CELLULAR BIOENERGETICS AND CEREBRAL DYSMORPHOGENESIS: LESSONS FROM AMISH MICROCEPHALY

Objectives: To examine the intersection of biochemical disorders and morphogenetic pathways in determining the ultimate size and shape of the brain and craniofacial structures with particular reference to energy metabolism.

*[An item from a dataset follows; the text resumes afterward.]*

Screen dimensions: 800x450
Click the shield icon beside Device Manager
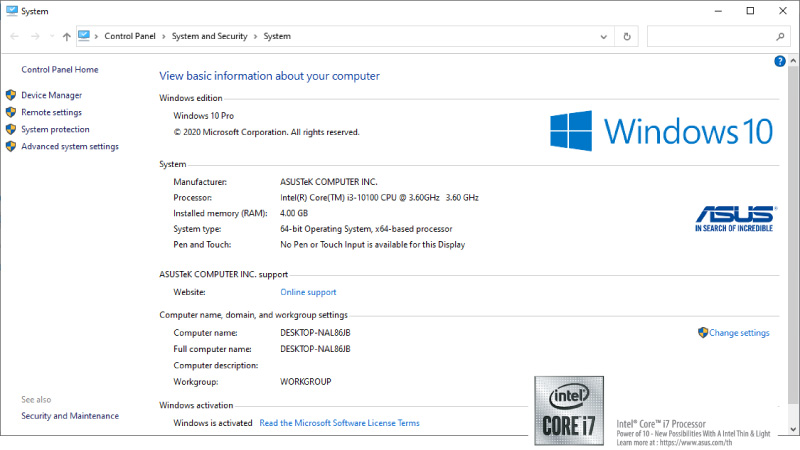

Methods: Case study of Amish microcephaly, with serial neuroimaging, biochemical and molecular studies to explore this relationship. The male proband is the first child born to consanguineous Mennonite/Amish parents. Ultrasound at 21 weeks gestation revealed microcephaly (biparietal diameter and head circumference at -3SD). At birth, cranial size was in the severely microcephalic range. Marked ridging was noted over the confluence of the sagittal and lambdoid sutures. The infant became critically ill with metabolic and lactic acidosis at age 5 months. After stabilization of acidosis and treatment with dichloroacetate, he was placed on the ketogenic diet, with stabilization and survival (presently 21/2yrs). He has profound developmental delay.

Results: Urine organic acids were initially normal, but revealed elevation of á-ketoglutaric acid during a later period of metabolic stability. Serial magnetic resonance imaging studies disclosed marked ventriculomegaly, agenesis of the corpus callosum, a thinned cortical mantle with lissencephalic appearance, pontocerebellar hypoplasia, absence of the cerebellar vermis and mega cisterna magna. Molecular diagnostic testing confirmed homozygosity for the G177A mutation in the SLC25A19 gene which encodes a nuclear mitochondrial deoxynucleotide carrier (DNC).

Conclusion: The biochemical perturbations suggest a defect in cellular bioenergetics. The imaging studies beginning at 21 weeks until present show a profound impact on cerebral and cranial morphogenesis. The relationship between the genetic mutation, cellular energy metabolism and brain development will be discussed.